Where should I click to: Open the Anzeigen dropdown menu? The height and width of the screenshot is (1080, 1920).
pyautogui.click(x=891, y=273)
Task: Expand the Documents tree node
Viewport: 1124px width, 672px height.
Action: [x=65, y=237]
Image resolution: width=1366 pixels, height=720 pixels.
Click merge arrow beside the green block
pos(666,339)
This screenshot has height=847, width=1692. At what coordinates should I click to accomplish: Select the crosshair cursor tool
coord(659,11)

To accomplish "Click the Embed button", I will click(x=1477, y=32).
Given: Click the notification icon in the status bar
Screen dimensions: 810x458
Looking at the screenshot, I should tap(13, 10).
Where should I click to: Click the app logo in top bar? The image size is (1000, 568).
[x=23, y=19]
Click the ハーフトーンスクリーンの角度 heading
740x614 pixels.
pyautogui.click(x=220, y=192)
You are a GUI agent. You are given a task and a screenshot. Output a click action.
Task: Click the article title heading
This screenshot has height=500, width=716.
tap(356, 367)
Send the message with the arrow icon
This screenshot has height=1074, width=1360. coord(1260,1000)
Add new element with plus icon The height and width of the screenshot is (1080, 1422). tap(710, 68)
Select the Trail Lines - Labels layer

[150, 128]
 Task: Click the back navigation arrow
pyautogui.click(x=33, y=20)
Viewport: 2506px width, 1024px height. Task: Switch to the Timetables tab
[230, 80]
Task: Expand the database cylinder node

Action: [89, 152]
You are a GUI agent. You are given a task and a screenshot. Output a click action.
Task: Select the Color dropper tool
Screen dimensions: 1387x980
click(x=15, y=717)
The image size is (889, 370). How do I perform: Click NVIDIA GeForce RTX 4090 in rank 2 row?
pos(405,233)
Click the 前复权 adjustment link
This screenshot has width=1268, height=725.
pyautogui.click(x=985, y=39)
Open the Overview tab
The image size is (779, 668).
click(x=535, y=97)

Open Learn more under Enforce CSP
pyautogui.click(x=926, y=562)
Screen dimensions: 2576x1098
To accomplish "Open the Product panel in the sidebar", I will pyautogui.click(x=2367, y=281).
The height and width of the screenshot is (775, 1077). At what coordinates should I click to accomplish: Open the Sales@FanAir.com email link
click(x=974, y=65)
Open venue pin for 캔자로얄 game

* TASK TO CARRY OUT *
All the lines above should come back exactly as written.

* PROBLEM SOLUTION *
Where should I click to: Open the Anzeigen dropdown menu? The height and width of the screenshot is (1080, 1920).
pyautogui.click(x=891, y=273)
Task: Expand the Documents tree node
Viewport: 1124px width, 672px height.
Action: [x=65, y=237]
Image resolution: width=1366 pixels, height=720 pixels.
Click merge arrow beside the green block
pos(666,339)
This screenshot has height=847, width=1692. At what coordinates should I click to accomplish: Select the crosshair cursor tool
coord(659,11)

To accomplish "Click the Embed button", I will click(x=1477, y=32).
Given: Click the notification icon in the status bar
Screen dimensions: 810x458
Looking at the screenshot, I should tap(13, 10).
Where should I click to: Click the app logo in top bar? The image size is (1000, 568).
[x=23, y=19]
Click the ハーフトーンスクリーンの角度 heading
740x614 pixels.
pyautogui.click(x=220, y=192)
You are a GUI agent. You are given a task and a screenshot. Output a click action.
Task: Click the article title heading
This screenshot has height=500, width=716.
tap(356, 367)
Send the message with the arrow icon
This screenshot has height=1074, width=1360. coord(1260,1000)
Add new element with plus icon The height and width of the screenshot is (1080, 1422). tap(710, 68)
Select the Trail Lines - Labels layer

[150, 128]
 Task: Click the back navigation arrow
pyautogui.click(x=33, y=20)
Viewport: 2506px width, 1024px height. Task: Switch to the Timetables tab
[230, 80]
Task: Expand the database cylinder node

Action: [89, 152]
You are a GUI agent. You are given a task and a screenshot. Output a click action.
Task: Select the Color dropper tool
Screen dimensions: 1387x980
click(x=15, y=717)
The image size is (889, 370). How do I perform: Click NVIDIA GeForce RTX 4090 in rank 2 row?
pos(405,233)
Click the 前复权 adjustment link
This screenshot has width=1268, height=725.
pyautogui.click(x=985, y=39)
Open the Overview tab
The image size is (779, 668).
click(x=535, y=97)

Open Learn more under Enforce CSP
pyautogui.click(x=926, y=562)
Screen dimensions: 2576x1098
To accomplish "Open the Product panel in the sidebar", I will pyautogui.click(x=2367, y=281).
The height and width of the screenshot is (775, 1077). At what coordinates should I click to accomplish: Open the Sales@FanAir.com email link
click(x=974, y=65)
Open venue pin for 캔자로얄 game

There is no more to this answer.